▸ Exercise:
Below is a block of entries; repeat exactly the lines starting at the line that contains "The height and width of the screenshot is (324, 566)." and ending at the line that contains "Given: Click the", both included.

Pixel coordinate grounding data
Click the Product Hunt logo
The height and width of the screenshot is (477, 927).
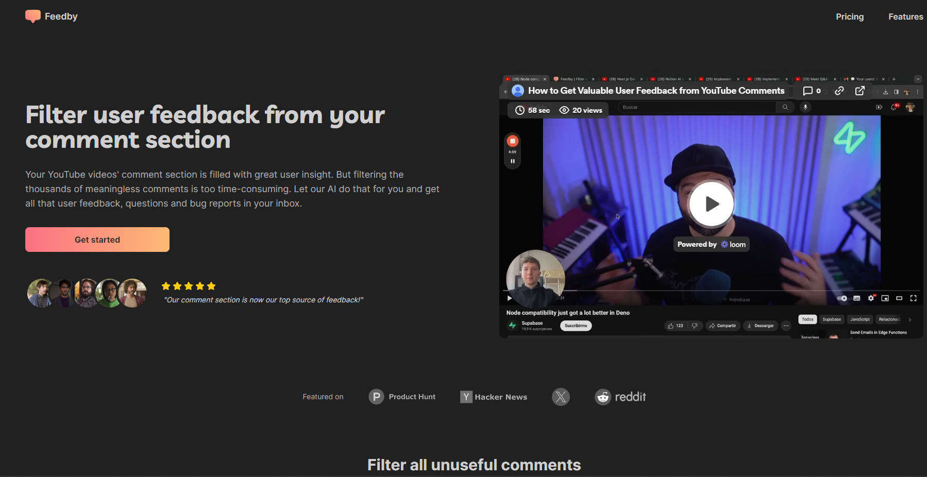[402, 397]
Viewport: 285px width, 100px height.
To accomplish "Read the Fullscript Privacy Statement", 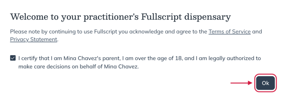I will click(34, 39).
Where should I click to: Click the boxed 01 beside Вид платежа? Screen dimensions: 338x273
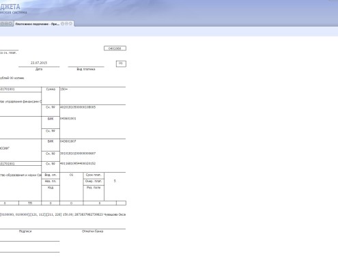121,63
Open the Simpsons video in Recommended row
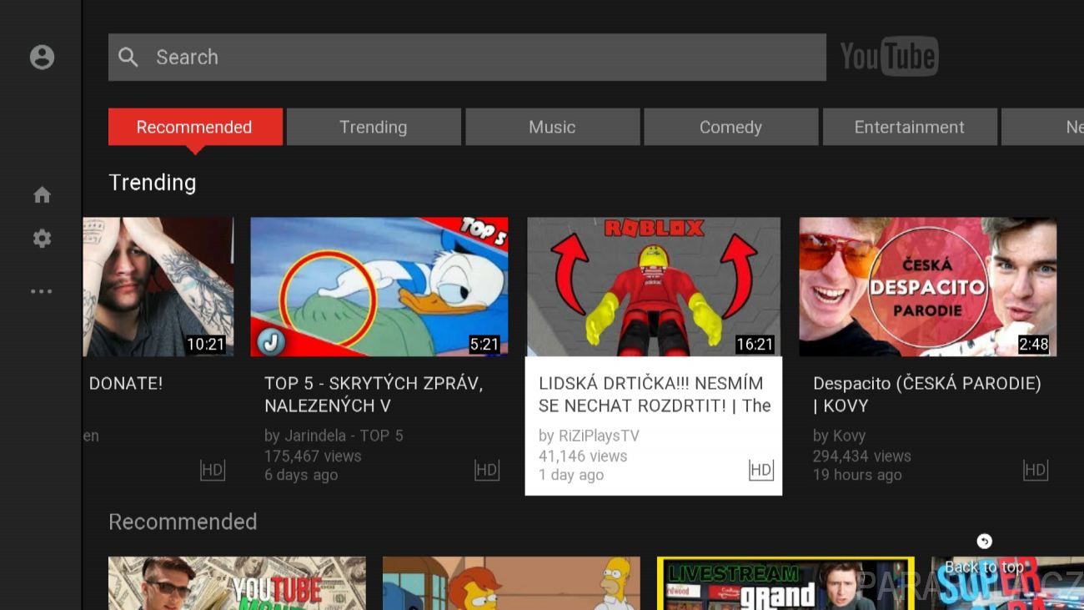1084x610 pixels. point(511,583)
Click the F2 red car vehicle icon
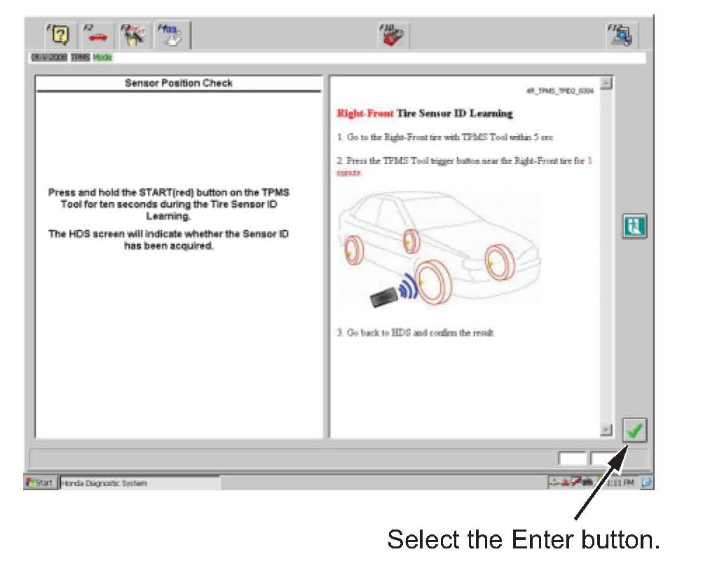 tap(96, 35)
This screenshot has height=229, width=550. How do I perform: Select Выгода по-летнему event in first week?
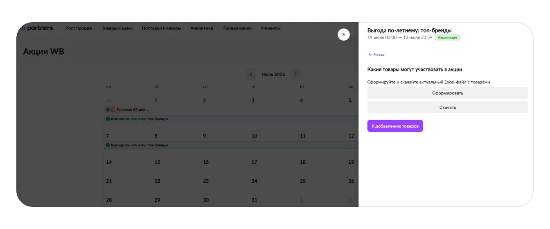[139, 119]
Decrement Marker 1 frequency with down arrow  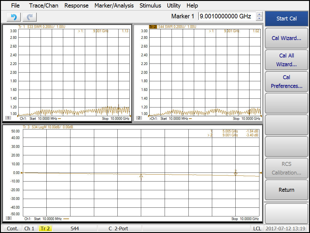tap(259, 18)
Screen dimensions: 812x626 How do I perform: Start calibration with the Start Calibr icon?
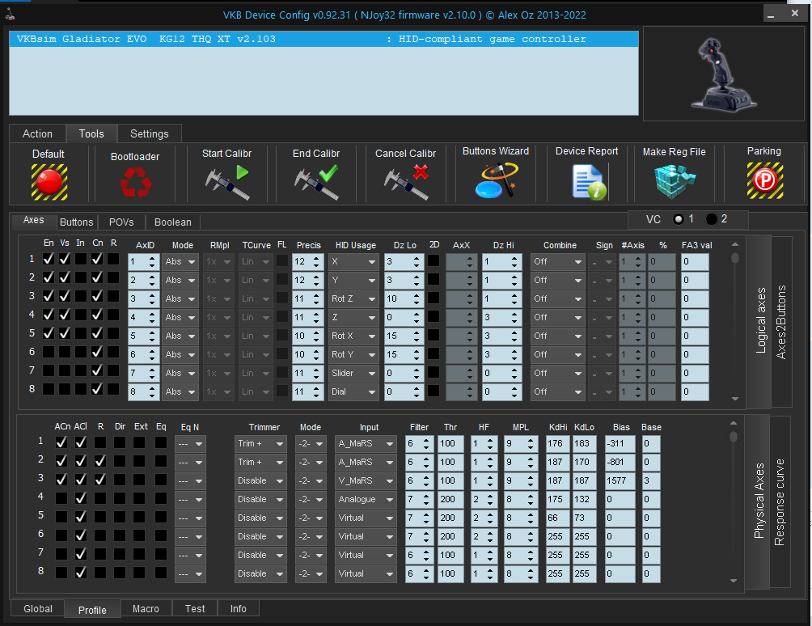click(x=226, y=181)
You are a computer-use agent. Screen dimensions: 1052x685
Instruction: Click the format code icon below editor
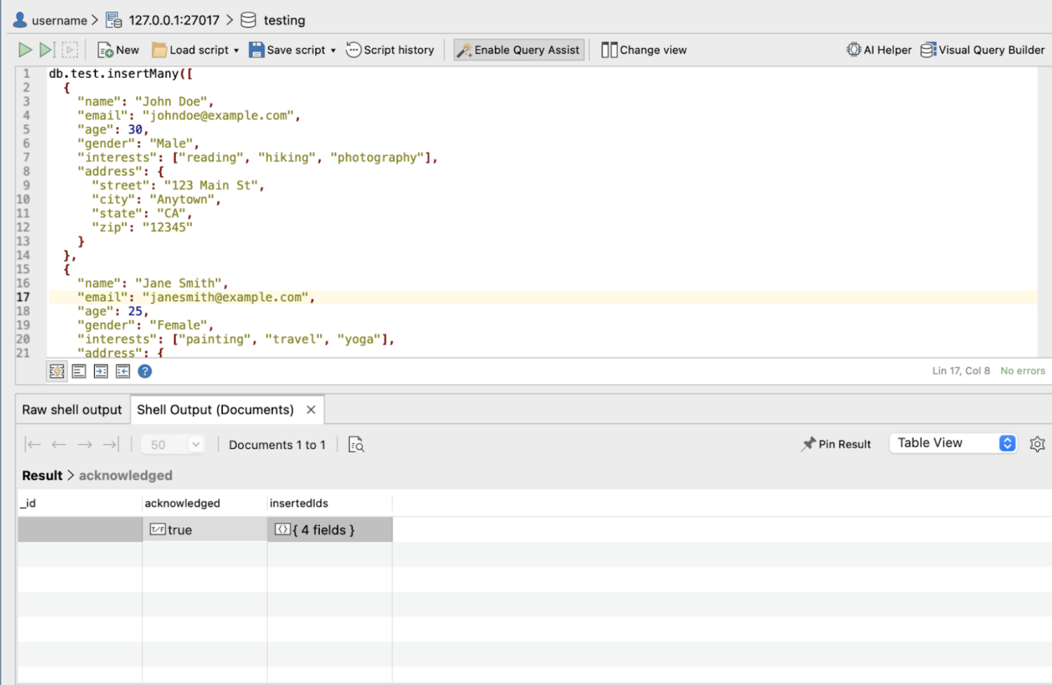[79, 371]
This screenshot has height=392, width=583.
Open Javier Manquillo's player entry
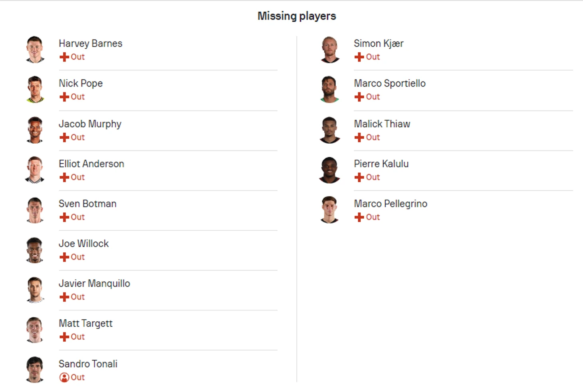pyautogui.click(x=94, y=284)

--

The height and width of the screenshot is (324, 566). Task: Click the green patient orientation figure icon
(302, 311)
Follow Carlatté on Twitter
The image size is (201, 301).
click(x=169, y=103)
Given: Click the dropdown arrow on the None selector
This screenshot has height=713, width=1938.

▸ Task answer:
The height and width of the screenshot is (324, 566). Task: Click the green patient orientation figure icon
(302, 311)
Follow Carlatté on Twitter
The image size is (201, 301).
click(x=169, y=103)
Given: Click the dropdown arrow on the None selector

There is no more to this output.